Repeat the listing below verbatim, without its images.

- _RECORDS TO USE_
+ + +
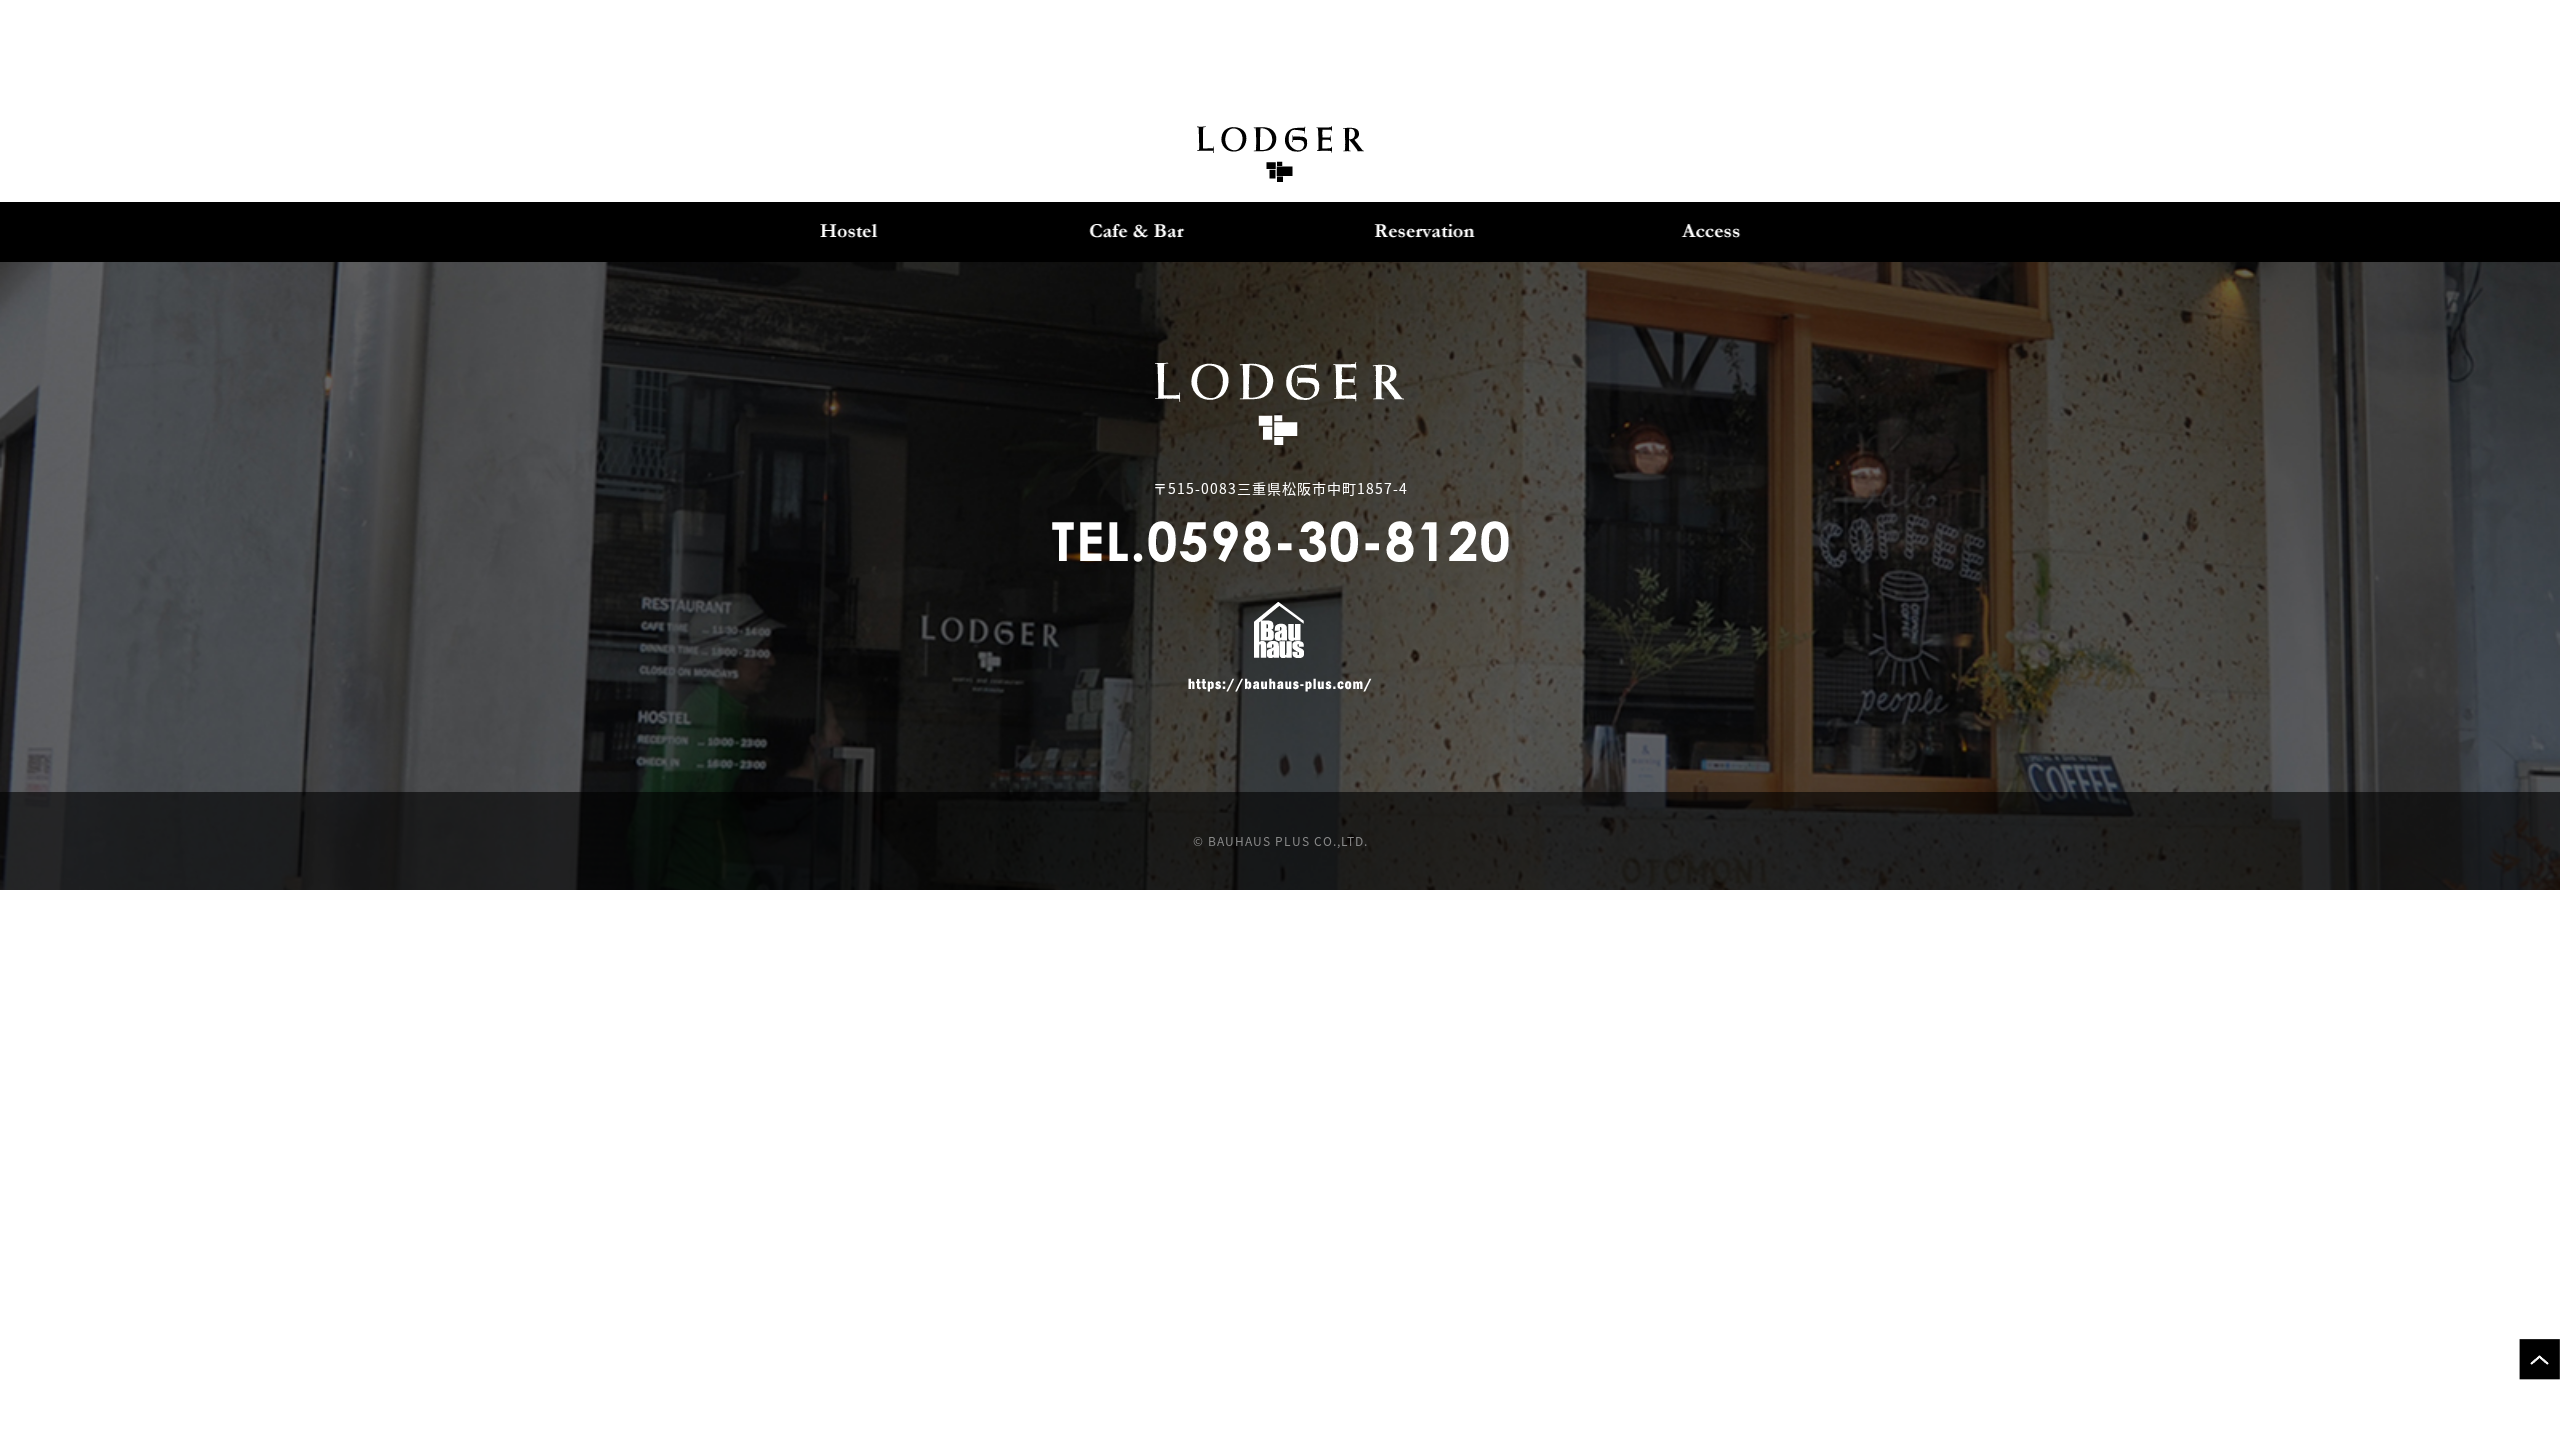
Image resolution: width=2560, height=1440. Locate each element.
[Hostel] (849, 232)
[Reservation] (1424, 232)
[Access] (1712, 232)
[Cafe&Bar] (1137, 232)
+ + +
- _WRITTEN SOLUTION_
Image resolution: width=2560, height=1440. Locate each element.
[Hostel] (849, 232)
[Reservation] (1424, 232)
[Access] (1712, 232)
[Cafe&Bar] (1137, 232)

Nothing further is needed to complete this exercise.